Abdelhakim Gafsi Slama



Instituto Nacional de Patrimonio. Túnez

Au XVIe siècle, l'Ifrikiya fut l'enjeu du duel627 hispano-ottoman pour la domination de la Méditerranée devenue un espace conflictuel. L'antagonisme entre l'Islam et le christianisme fit de la prise de Tunis un des principaux objectifs tracés par les Espagnols et les Turco-ottomans. La prise de Tunis par Charles Quint (1516-1556) en 1535 et sa reprise par l'amiral turco-ottoman Sinan Pacha en 1574 relancèrent le cycle de sa dépendance. Cette reconquête ou «fath» mit fin à l'occupation espagnole et à la dynastie hafside (1228-1543) et intégra le pays dans l'empire.

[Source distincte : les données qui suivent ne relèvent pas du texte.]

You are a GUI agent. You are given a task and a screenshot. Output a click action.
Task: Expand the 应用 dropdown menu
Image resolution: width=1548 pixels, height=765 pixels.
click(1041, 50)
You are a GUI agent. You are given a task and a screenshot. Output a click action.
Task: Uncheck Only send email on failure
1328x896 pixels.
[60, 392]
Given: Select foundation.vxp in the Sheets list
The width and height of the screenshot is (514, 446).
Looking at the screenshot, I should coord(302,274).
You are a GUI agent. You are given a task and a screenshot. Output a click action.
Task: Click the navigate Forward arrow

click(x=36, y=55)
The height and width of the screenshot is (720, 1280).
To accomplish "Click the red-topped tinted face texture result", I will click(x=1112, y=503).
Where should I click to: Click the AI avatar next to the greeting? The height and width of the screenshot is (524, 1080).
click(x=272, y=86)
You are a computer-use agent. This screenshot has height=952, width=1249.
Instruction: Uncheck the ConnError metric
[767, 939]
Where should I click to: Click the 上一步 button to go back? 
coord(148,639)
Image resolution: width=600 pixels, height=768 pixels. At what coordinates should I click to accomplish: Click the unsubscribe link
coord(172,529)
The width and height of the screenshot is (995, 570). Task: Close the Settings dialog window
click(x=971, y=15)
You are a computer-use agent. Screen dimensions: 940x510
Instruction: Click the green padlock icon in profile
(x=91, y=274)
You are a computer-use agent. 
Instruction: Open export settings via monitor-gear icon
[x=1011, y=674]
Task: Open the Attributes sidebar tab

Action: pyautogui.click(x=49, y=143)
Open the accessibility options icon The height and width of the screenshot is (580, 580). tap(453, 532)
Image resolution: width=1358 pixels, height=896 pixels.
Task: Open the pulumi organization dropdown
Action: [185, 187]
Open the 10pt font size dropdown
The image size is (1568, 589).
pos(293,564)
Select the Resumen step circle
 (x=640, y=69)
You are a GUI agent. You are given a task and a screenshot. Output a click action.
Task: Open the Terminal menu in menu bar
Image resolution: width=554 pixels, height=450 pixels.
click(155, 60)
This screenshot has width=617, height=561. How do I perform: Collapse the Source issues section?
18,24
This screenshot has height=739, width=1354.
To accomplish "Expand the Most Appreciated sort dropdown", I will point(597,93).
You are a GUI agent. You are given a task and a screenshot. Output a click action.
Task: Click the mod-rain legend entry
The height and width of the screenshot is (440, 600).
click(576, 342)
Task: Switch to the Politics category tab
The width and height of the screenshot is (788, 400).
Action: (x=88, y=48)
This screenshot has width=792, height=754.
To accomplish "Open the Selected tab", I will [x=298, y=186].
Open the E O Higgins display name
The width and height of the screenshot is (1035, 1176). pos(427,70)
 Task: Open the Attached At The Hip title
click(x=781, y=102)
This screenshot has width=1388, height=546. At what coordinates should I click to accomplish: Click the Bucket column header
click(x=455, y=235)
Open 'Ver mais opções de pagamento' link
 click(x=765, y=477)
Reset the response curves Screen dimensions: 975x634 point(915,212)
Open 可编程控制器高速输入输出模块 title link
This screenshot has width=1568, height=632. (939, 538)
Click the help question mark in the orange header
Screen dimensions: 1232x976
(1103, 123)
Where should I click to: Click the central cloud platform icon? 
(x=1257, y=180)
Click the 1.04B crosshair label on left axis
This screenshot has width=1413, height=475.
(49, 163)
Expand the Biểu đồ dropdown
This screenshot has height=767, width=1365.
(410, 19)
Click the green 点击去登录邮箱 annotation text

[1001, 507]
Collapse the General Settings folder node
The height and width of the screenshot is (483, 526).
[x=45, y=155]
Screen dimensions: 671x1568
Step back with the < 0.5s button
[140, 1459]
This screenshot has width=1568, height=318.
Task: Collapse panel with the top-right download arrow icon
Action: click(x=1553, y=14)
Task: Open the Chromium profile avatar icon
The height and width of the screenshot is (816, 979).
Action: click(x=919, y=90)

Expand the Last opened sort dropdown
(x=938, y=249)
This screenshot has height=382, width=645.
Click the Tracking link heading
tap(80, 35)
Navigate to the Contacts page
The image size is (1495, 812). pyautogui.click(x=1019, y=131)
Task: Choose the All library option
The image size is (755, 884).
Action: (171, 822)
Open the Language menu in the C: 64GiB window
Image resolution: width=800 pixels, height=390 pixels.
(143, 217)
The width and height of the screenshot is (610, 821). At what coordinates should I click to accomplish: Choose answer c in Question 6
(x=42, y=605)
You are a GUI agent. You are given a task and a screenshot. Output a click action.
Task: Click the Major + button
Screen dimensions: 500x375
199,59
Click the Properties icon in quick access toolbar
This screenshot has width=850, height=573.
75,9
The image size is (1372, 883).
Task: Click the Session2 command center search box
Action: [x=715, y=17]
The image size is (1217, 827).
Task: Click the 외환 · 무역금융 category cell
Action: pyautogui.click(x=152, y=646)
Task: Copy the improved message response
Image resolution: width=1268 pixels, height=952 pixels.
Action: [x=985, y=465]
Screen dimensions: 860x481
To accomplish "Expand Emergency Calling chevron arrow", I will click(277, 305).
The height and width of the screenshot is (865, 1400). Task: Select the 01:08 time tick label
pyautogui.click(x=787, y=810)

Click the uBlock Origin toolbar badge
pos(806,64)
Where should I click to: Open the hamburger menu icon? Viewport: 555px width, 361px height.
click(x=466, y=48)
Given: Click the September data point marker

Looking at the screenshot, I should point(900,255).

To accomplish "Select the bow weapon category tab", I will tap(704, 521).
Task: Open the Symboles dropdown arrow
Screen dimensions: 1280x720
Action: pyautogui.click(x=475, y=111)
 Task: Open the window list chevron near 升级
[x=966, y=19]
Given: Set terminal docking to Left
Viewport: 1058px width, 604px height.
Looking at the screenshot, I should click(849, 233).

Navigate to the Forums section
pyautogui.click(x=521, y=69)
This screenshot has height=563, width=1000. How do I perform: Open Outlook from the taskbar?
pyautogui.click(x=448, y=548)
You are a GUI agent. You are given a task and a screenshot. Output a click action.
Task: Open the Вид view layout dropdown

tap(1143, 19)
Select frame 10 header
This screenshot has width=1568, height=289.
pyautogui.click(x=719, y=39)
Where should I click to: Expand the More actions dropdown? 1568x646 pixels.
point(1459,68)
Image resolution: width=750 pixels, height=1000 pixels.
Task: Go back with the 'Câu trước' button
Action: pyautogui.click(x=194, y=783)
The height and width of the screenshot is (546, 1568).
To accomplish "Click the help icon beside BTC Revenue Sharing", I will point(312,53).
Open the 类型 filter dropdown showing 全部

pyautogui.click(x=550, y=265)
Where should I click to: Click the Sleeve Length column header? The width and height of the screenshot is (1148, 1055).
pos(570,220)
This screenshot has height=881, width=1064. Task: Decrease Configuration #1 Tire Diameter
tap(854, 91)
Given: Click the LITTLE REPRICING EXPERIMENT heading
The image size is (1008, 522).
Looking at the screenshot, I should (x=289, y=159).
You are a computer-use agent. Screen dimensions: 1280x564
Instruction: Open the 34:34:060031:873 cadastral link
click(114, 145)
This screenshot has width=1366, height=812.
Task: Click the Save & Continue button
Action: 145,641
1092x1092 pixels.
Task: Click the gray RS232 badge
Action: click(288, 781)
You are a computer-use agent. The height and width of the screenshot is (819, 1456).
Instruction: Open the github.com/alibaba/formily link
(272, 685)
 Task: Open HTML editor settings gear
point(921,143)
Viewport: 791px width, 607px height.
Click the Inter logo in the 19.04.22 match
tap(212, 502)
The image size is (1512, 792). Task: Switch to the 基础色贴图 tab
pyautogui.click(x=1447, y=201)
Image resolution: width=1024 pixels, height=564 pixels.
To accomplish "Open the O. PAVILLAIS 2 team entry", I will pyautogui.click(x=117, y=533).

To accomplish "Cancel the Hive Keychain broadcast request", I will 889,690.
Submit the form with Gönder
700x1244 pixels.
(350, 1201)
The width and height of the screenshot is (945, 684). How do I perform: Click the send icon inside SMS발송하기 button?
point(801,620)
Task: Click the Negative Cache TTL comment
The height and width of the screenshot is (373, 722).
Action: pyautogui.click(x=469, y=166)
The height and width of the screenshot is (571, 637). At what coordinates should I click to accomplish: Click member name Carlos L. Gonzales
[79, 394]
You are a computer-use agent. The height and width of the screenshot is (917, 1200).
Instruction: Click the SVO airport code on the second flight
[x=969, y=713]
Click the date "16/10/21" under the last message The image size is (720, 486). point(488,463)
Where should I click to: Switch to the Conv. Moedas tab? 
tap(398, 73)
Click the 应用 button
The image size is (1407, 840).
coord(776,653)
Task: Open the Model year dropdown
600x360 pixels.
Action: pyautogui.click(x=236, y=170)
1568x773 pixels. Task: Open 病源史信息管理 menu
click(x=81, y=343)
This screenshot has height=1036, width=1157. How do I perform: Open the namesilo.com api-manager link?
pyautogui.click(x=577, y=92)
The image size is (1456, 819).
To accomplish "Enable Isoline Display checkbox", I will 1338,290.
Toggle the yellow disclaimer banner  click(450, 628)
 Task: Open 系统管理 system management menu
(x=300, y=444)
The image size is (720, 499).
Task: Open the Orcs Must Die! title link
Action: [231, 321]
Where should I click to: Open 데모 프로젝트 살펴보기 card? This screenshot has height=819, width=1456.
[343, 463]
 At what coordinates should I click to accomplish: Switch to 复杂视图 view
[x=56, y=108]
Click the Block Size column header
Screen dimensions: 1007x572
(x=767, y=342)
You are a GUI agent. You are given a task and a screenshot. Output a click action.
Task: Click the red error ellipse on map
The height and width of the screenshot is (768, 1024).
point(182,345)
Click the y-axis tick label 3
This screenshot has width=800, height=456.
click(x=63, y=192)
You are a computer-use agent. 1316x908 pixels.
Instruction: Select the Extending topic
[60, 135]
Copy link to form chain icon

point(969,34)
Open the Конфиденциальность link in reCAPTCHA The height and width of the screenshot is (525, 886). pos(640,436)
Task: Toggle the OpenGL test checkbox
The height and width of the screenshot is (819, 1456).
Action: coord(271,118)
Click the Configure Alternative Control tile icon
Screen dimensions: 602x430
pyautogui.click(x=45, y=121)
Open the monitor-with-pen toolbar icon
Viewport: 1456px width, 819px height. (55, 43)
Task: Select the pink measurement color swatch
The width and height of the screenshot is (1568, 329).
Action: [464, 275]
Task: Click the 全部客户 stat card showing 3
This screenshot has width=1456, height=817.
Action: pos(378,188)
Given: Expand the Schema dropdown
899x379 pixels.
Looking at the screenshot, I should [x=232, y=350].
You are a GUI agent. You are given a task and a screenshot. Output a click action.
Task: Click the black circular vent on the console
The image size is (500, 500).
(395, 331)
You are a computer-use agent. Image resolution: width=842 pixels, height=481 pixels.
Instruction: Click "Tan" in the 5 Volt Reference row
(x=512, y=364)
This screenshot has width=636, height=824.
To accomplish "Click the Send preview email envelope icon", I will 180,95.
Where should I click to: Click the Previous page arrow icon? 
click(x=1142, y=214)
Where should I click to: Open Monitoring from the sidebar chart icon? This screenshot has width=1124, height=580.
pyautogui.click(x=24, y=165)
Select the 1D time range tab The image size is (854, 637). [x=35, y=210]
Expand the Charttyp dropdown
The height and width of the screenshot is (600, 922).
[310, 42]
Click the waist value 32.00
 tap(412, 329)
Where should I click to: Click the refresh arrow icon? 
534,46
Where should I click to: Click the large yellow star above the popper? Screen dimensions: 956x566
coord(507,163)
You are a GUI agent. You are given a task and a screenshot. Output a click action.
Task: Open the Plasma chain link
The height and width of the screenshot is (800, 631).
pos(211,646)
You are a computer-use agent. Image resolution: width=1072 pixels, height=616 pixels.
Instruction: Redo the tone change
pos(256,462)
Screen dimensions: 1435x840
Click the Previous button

En même temps la course barbaresque et la contre-course chrétienne s'installaient au coeur de la Méditerranée. L'épreuve «al Mihna628» suscitée par la prise de Tunis s'accompagne de plusieurs réactions. De longs passages sont en effet consacrés par les chroniqueurs et historiens modernes tunisiens à cette reconquête et aux événements survenus pendant et après le départ des Espagnols. Malheureusement nous n'avons que peu d'informations contemporaines de cette «tragédie». Le travail de l'imagination populaire autour de ce grand événement ne se manifesta pas.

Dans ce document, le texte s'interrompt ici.